[Saved data entries]
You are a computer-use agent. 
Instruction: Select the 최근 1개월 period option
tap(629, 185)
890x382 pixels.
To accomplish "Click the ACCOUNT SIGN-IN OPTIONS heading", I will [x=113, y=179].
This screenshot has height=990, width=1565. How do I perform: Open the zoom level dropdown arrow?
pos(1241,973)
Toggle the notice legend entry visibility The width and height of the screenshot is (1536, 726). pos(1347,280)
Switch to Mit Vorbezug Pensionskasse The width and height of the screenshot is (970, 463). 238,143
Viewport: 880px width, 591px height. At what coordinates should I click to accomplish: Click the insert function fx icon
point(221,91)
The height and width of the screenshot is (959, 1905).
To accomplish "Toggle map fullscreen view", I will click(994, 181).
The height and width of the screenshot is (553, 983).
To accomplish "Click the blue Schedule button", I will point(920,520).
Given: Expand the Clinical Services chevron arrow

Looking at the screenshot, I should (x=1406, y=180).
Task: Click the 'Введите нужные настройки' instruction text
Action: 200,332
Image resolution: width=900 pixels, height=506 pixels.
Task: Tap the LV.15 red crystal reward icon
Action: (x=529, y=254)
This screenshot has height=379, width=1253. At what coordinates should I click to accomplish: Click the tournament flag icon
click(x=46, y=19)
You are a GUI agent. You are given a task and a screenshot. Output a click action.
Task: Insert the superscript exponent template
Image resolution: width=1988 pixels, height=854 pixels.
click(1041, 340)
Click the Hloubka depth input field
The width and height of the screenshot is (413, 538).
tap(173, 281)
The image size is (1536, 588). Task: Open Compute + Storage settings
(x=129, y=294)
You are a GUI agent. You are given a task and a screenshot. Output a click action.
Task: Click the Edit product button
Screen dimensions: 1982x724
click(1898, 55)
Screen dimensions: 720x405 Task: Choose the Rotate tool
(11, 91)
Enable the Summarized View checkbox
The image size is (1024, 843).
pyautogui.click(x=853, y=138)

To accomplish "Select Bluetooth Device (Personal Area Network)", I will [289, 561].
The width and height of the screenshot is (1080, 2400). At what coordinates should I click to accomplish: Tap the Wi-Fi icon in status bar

WORK TO BE COMPLETED
Write the records out once more, exactly as shown.

RESPONSE BELOW
You are a computer-use agent. 
Instruction: Select the 최근 1개월 period option
tap(629, 185)
890x382 pixels.
To accomplish "Click the ACCOUNT SIGN-IN OPTIONS heading", I will [x=113, y=179].
This screenshot has height=990, width=1565. How do I perform: Open the zoom level dropdown arrow?
pos(1241,973)
Toggle the notice legend entry visibility The width and height of the screenshot is (1536, 726). pos(1347,280)
Switch to Mit Vorbezug Pensionskasse The width and height of the screenshot is (970, 463). 238,143
Viewport: 880px width, 591px height. At what coordinates should I click to accomplish: Click the insert function fx icon
point(221,91)
The height and width of the screenshot is (959, 1905).
To accomplish "Toggle map fullscreen view", I will click(994, 181).
The height and width of the screenshot is (553, 983).
To accomplish "Click the blue Schedule button", I will point(920,520).
Given: Expand the Clinical Services chevron arrow

Looking at the screenshot, I should (x=1406, y=180).
Task: Click the 'Введите нужные настройки' instruction text
Action: 200,332
Image resolution: width=900 pixels, height=506 pixels.
Task: Tap the LV.15 red crystal reward icon
Action: (x=529, y=254)
This screenshot has height=379, width=1253. At what coordinates should I click to accomplish: Click the tournament flag icon
click(x=46, y=19)
You are a GUI agent. You are given a task and a screenshot. Output a click action.
Task: Insert the superscript exponent template
Image resolution: width=1988 pixels, height=854 pixels.
click(1041, 340)
Click the Hloubka depth input field
The width and height of the screenshot is (413, 538).
tap(173, 281)
The image size is (1536, 588). Task: Open Compute + Storage settings
(x=129, y=294)
You are a GUI agent. You are given a task and a screenshot. Output a click action.
Task: Click the Edit product button
Screen dimensions: 1982x724
click(1898, 55)
Screen dimensions: 720x405 Task: Choose the Rotate tool
(11, 91)
Enable the Summarized View checkbox
The image size is (1024, 843).
pyautogui.click(x=853, y=138)

To accomplish "Select Bluetooth Device (Personal Area Network)", I will [289, 561].
The width and height of the screenshot is (1080, 2400). At what coordinates should I click to accomplish: Tap the Wi-Fi icon in status bar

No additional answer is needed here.